Available records: Begin

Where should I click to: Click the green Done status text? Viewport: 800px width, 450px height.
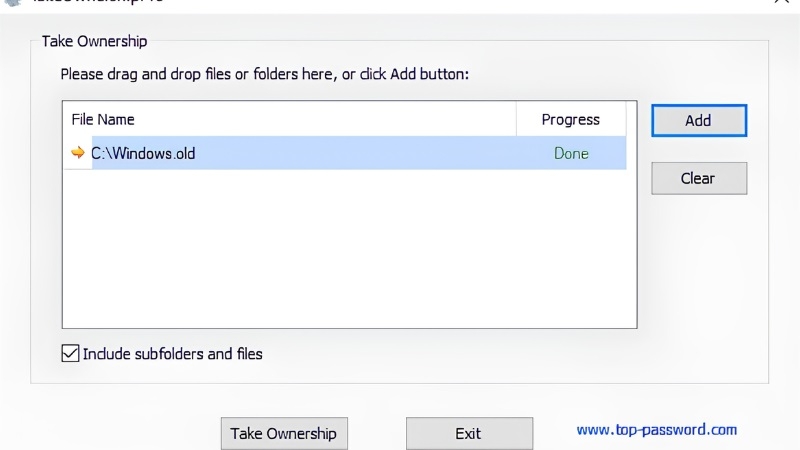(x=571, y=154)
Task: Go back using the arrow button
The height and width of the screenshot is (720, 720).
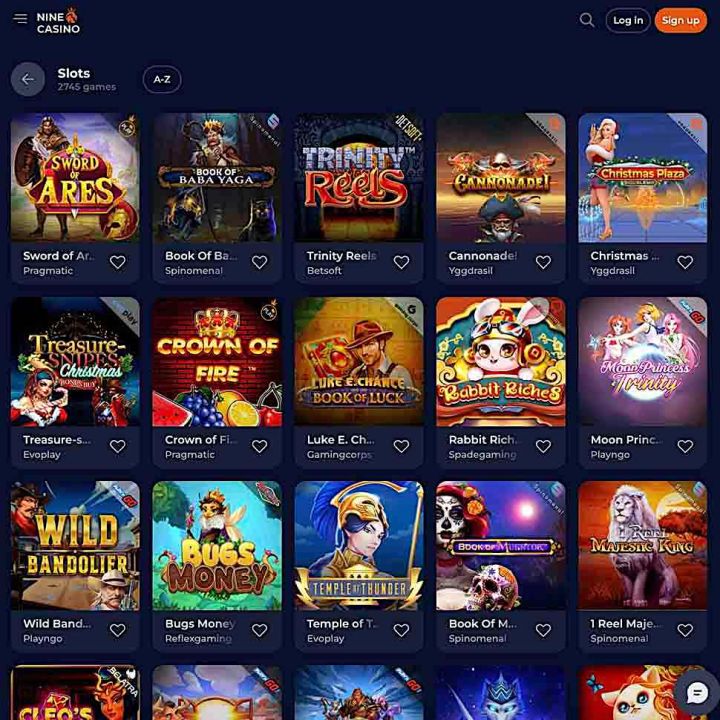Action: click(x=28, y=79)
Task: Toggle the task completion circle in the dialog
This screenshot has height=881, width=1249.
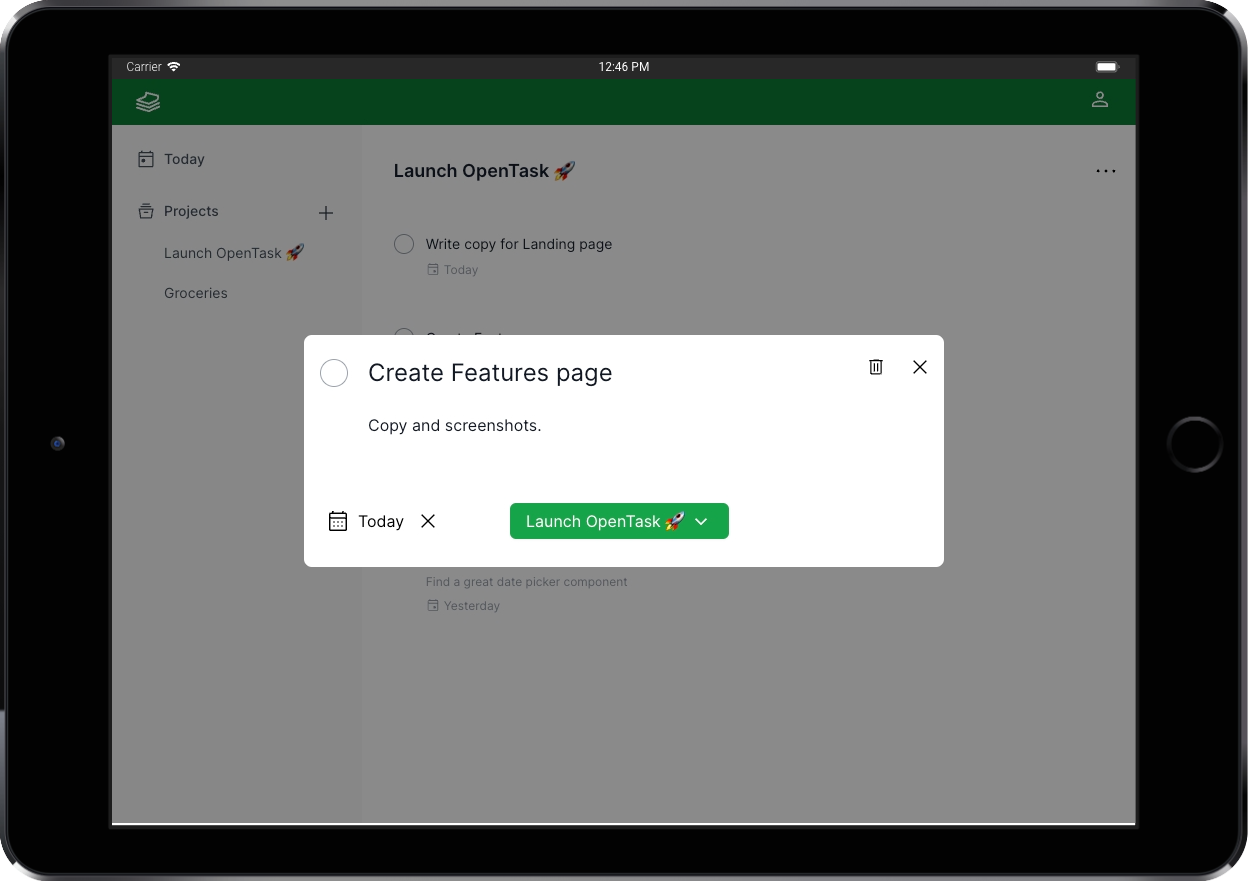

Available records: End
Available records: Begin

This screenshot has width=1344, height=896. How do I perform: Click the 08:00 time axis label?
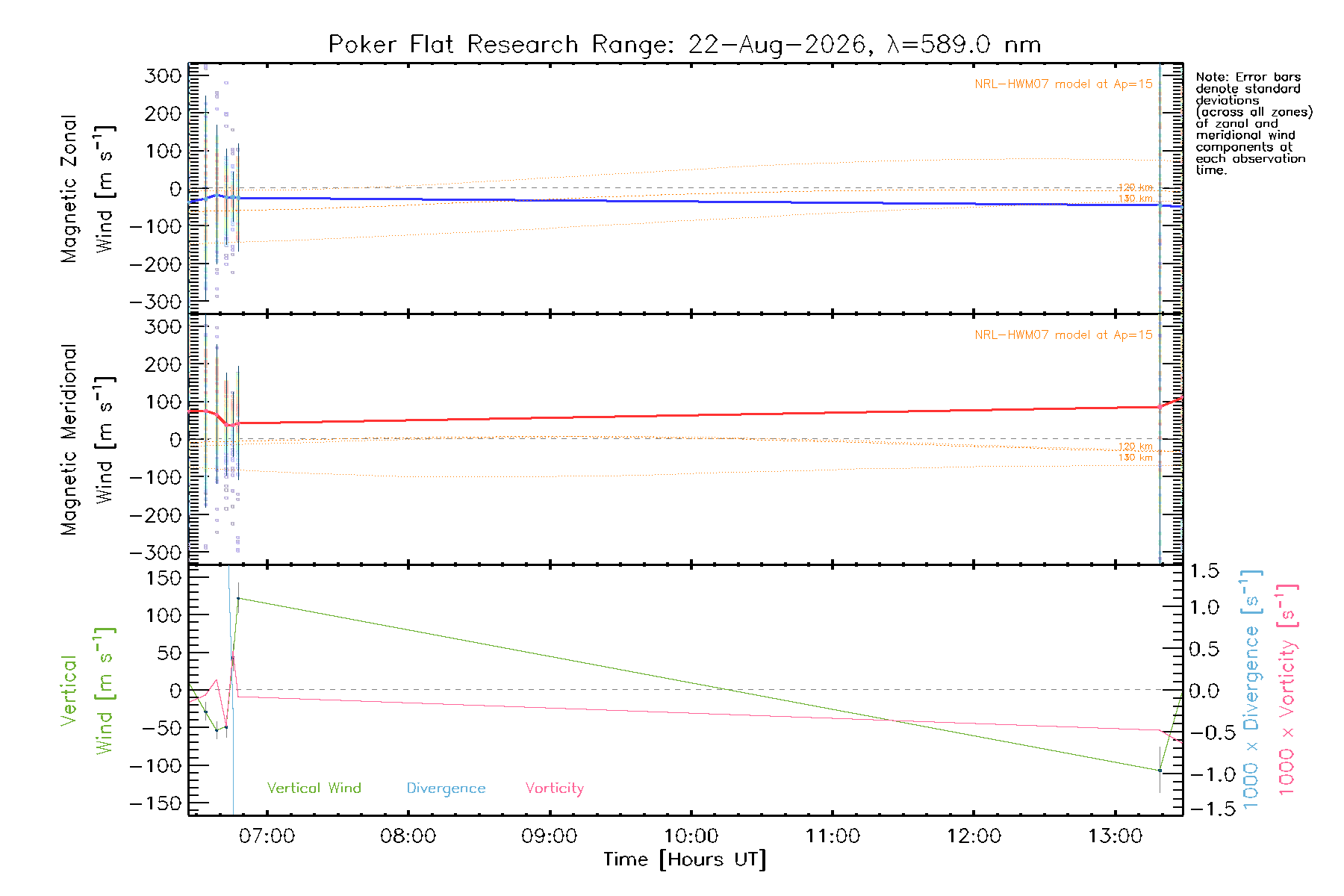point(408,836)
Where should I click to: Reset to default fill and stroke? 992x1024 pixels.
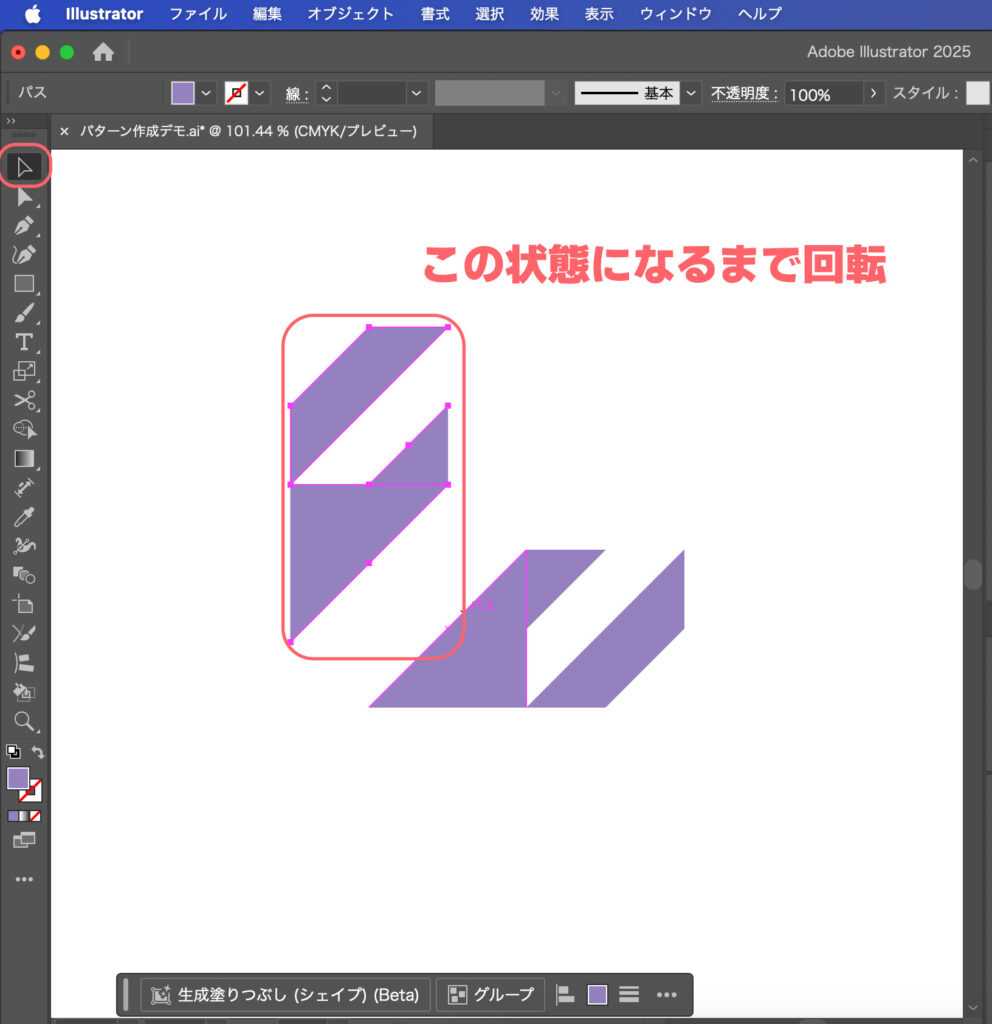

Available records: End

:: What needs to be done ::
Once the line with "The height and" is found in the data above, reproduce it and each line after it exactly, through the line with "This screenshot has height=881, width=1249.". Omit the pictures.

:: Task answer ::
The height and width of the screenshot is (720, 720).
Action: click(x=28, y=79)
Task: Toggle the task completion circle in the dialog
This screenshot has height=881, width=1249.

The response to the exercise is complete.